## Bahan

-----

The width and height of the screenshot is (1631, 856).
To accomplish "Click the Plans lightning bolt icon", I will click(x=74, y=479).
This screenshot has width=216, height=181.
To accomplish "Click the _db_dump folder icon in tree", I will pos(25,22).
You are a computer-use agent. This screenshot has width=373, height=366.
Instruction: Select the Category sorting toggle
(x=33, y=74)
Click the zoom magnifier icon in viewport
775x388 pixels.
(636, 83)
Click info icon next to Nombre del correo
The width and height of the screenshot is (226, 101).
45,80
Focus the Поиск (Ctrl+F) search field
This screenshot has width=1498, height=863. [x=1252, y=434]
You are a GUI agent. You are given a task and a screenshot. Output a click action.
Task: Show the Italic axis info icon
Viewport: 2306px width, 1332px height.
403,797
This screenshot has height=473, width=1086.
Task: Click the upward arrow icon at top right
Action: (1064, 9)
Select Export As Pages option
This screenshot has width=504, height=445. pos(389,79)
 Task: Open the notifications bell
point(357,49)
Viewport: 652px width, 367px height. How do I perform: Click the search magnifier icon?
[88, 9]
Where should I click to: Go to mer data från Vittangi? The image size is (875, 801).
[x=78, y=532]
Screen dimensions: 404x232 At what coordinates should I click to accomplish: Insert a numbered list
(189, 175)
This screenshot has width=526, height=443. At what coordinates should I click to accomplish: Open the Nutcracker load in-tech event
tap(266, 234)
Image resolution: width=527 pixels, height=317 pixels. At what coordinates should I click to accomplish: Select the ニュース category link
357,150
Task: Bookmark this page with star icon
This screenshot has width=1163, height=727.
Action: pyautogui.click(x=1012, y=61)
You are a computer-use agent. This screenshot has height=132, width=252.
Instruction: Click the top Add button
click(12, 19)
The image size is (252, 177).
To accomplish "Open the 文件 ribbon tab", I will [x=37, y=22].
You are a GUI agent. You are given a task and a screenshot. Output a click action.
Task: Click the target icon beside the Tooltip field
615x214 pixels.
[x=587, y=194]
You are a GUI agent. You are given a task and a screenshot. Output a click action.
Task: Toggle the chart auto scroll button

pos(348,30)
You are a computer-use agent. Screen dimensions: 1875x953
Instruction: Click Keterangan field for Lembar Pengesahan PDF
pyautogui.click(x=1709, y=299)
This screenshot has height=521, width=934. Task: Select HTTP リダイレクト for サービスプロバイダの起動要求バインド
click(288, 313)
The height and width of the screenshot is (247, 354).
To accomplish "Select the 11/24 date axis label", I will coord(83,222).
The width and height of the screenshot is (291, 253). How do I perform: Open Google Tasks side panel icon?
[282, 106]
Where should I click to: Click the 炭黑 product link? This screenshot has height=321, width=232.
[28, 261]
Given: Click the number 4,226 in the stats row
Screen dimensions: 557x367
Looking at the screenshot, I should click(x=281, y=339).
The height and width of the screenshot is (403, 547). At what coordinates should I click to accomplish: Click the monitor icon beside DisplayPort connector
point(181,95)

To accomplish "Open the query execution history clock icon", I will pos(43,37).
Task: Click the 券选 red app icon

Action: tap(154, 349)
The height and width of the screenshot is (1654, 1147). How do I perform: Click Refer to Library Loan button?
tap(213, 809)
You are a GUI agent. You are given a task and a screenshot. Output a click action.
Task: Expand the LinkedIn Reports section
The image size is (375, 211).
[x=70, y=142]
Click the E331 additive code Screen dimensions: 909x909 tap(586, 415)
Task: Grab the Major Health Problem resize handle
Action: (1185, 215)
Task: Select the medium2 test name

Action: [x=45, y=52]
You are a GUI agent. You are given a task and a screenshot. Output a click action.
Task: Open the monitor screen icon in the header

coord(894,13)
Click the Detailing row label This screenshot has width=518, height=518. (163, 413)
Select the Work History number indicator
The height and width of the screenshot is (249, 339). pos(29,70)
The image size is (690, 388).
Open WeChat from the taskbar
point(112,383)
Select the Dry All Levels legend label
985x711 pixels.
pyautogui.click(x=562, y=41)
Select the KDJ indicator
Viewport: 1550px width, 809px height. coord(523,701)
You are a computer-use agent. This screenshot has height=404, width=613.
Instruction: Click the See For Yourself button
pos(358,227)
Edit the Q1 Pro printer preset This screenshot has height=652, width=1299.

-----

## Tugas Anda
Kutip ulang semua catatan di atas baris demi baris tanpa mengubah satu karakter pun.

## Jawaban Lengkap
The width and height of the screenshot is (1631, 856).
To accomplish "Click the Plans lightning bolt icon", I will click(x=74, y=479).
This screenshot has width=216, height=181.
To accomplish "Click the _db_dump folder icon in tree", I will pos(25,22).
You are a computer-use agent. This screenshot has width=373, height=366.
Instruction: Select the Category sorting toggle
(x=33, y=74)
Click the zoom magnifier icon in viewport
775x388 pixels.
(636, 83)
Click info icon next to Nombre del correo
The width and height of the screenshot is (226, 101).
45,80
Focus the Поиск (Ctrl+F) search field
This screenshot has width=1498, height=863. [x=1252, y=434]
You are a GUI agent. You are given a task and a screenshot. Output a click action.
Task: Show the Italic axis info icon
Viewport: 2306px width, 1332px height.
403,797
This screenshot has height=473, width=1086.
Task: Click the upward arrow icon at top right
Action: (1064, 9)
Select Export As Pages option
This screenshot has width=504, height=445. pos(389,79)
 Task: Open the notifications bell
point(357,49)
Viewport: 652px width, 367px height. How do I perform: Click the search magnifier icon?
[88, 9]
Where should I click to: Go to mer data från Vittangi? The image size is (875, 801).
[x=78, y=532]
Screen dimensions: 404x232 At what coordinates should I click to accomplish: Insert a numbered list
(189, 175)
This screenshot has width=526, height=443. At what coordinates should I click to accomplish: Open the Nutcracker load in-tech event
tap(266, 234)
Image resolution: width=527 pixels, height=317 pixels. At what coordinates should I click to accomplish: Select the ニュース category link
357,150
Task: Bookmark this page with star icon
This screenshot has width=1163, height=727.
Action: pyautogui.click(x=1012, y=61)
You are a computer-use agent. This screenshot has height=132, width=252.
Instruction: Click the top Add button
click(12, 19)
The image size is (252, 177).
To accomplish "Open the 文件 ribbon tab", I will [x=37, y=22].
You are a GUI agent. You are given a task and a screenshot. Output a click action.
Task: Click the target icon beside the Tooltip field
615x214 pixels.
[x=587, y=194]
You are a GUI agent. You are given a task and a screenshot. Output a click action.
Task: Toggle the chart auto scroll button

pos(348,30)
You are a computer-use agent. Screen dimensions: 1875x953
Instruction: Click Keterangan field for Lembar Pengesahan PDF
pyautogui.click(x=1709, y=299)
This screenshot has height=521, width=934. Task: Select HTTP リダイレクト for サービスプロバイダの起動要求バインド
click(288, 313)
The height and width of the screenshot is (247, 354).
To accomplish "Select the 11/24 date axis label", I will coord(83,222).
The width and height of the screenshot is (291, 253). How do I perform: Open Google Tasks side panel icon?
[282, 106]
Where should I click to: Click the 炭黑 product link? This screenshot has height=321, width=232.
[28, 261]
Given: Click the number 4,226 in the stats row
Screen dimensions: 557x367
Looking at the screenshot, I should click(x=281, y=339).
The height and width of the screenshot is (403, 547). At what coordinates should I click to accomplish: Click the monitor icon beside DisplayPort connector
point(181,95)

To accomplish "Open the query execution history clock icon", I will pos(43,37).
Task: Click the 券选 red app icon

Action: tap(154, 349)
The height and width of the screenshot is (1654, 1147). How do I perform: Click Refer to Library Loan button?
tap(213, 809)
You are a GUI agent. You are given a task and a screenshot. Output a click action.
Task: Expand the LinkedIn Reports section
The image size is (375, 211).
[x=70, y=142]
Click the E331 additive code Screen dimensions: 909x909 tap(586, 415)
Task: Grab the Major Health Problem resize handle
Action: (1185, 215)
Task: Select the medium2 test name

Action: [x=45, y=52]
You are a GUI agent. You are given a task and a screenshot. Output a click action.
Task: Open the monitor screen icon in the header

coord(894,13)
Click the Detailing row label This screenshot has width=518, height=518. (163, 413)
Select the Work History number indicator
The height and width of the screenshot is (249, 339). pos(29,70)
The image size is (690, 388).
Open WeChat from the taskbar
point(112,383)
Select the Dry All Levels legend label
985x711 pixels.
pyautogui.click(x=562, y=41)
Select the KDJ indicator
Viewport: 1550px width, 809px height. coord(523,701)
You are a computer-use agent. This screenshot has height=404, width=613.
Instruction: Click the See For Yourself button
pos(358,227)
Edit the Q1 Pro printer preset This screenshot has height=652, width=1299.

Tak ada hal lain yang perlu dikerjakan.